As a foreigner moving into a new country, you are guaranteed to listen to quite a few boring clichés. They are most likely to come from all of your usual suspects, those being family, friends, and older family friends, and most of the time we are likely to just accept these comments, all the while patiently brushing them off. However, the most common, and easily least pleasant source of advice, always seems to be unwanted on-lookers who, upon listening to the fact that you are moving abroad, feel the right to share their own – brief – exchange experience which took place closer to the cold war than to the great recession.
And while that advice is objectively unwanted, it is not necessarily unwarranted. As disconnected observers, these shameless commentators do have an advantage over your family members, they are given the grace of honesty. They can tell you whatever it is they did and felt without ever regretting it as your opinion of them falls into disarray. And so, it was from those people that I heard a piece of advice that seemed to have been rehearsed years prior by each and every one of them: “Do not, only, befriend people from your country.”
It is right now where I feel like a little background information could be useful. I am Brazilian, the warmest, gentlest, and most fun people in the world – and this is not up for discussion. So, it seems therefore rather contradictory for me to have been warned against maintaining myself around them. In your early stages as an international student it is so appealing to speak your own language again, discuss the minute nuances of your accents and criticize the same football teams as you did back home. Such behaviors kept me, and still keeps me, in touch with what is my essence, and make it so that there is always a piece of home with me. But as time goes on it becomes clear that you can either grow past this or become captive to it. Or at least it should.
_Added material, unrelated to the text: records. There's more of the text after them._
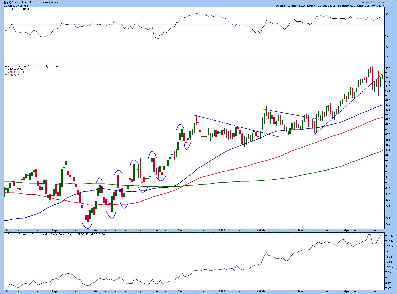
Task: Click the MA(200) 44.45 legend label
Action: (x=16, y=75)
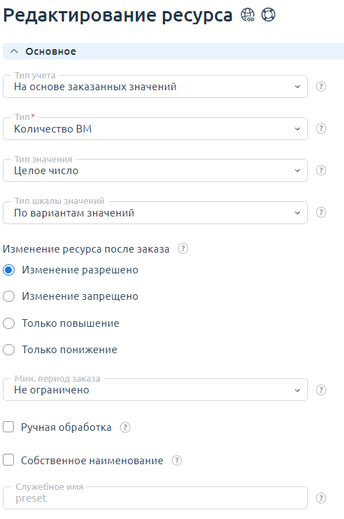344x519 pixels.
Task: Show help for the Тип значения field
Action: (x=321, y=171)
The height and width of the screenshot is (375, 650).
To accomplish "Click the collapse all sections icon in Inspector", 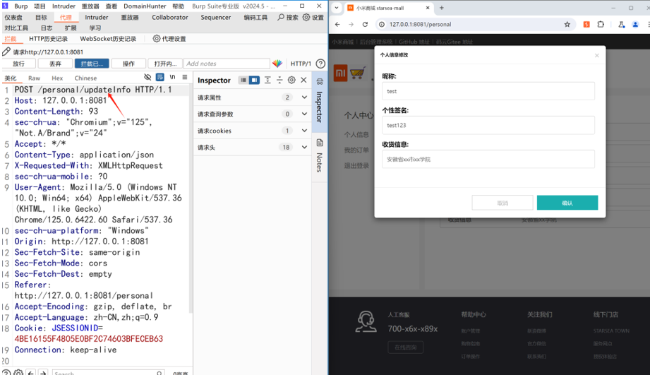I will click(x=279, y=81).
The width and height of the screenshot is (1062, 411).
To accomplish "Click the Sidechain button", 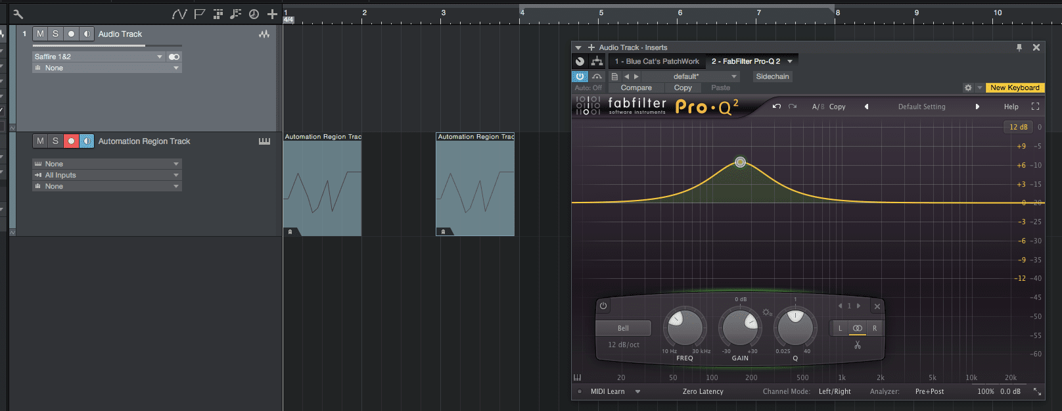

There are multiple steps to moving away from a country which we overlook and all those people priorly cited fail to mention. Stepping onto the plane is the smallest of steps, from then on, we must all face our very own herculean labors. They come in different forms: from accepting that the pasta you cook here tastes worse than your mother’s, to understanding that no matter how hard you try you will never be able to talk to your closest friends as much as you did before.
When the harsh truths come forth, the instinctual reaction of returning to your roots becomes ever more intense. No matter who you are, the lows of being away from your loved ones will get to you, and your national community will be the most prominent medicine to fix that broken heart. Yet, as with life, you can never become overly reliant on medicine.
Of course, it is good, and it may just be necessary, but in leaving your home you made a choice to see what was on the other side, right? Remember when you decided, to cross an ocean to see Italy and to meet people who you could never have met back home? Do you remember how pretty the Duomo looked when you saw it for the first time or how scary Ravizza seemed the first time you heard someone got robbed there? As soon as you begin to limit yourself to what is outside in fear of losing yourself in it, you just might become numb to feeling like that ever again.
Having a national community might just be the greatest thing to happen to you during your time at Bocconi, but it does not have to be a singular great thing. Opening yourself up to the rest of the world might be absolutely terrifying, but it will make you remember why you made this choice, and it is guaranteed to have at least a moment of it be worthy of your effort. As you look around, remember you are not the only one who this applies to, everyone around wants, and perhaps needs, to meet new people because that is a choice all of us make as soon as we decide to leave home.
In drafting this article I came to realize how personal and pertinent this theme truly is to me, and noticed it almost became a sort of letter to my first-year self who had just arrived in Milan. I can now after a year safely return to Brazil and tell those on-lookers they were wrong, but not entirely.
The advice should go along the lines of: “Remember to give both others a chance to meet you, and yourself a chance to meet them.” But, then again, I would not have expected that wise an analysis from any drunk person confident enough to blabber about my future in Spain as I move to Milan.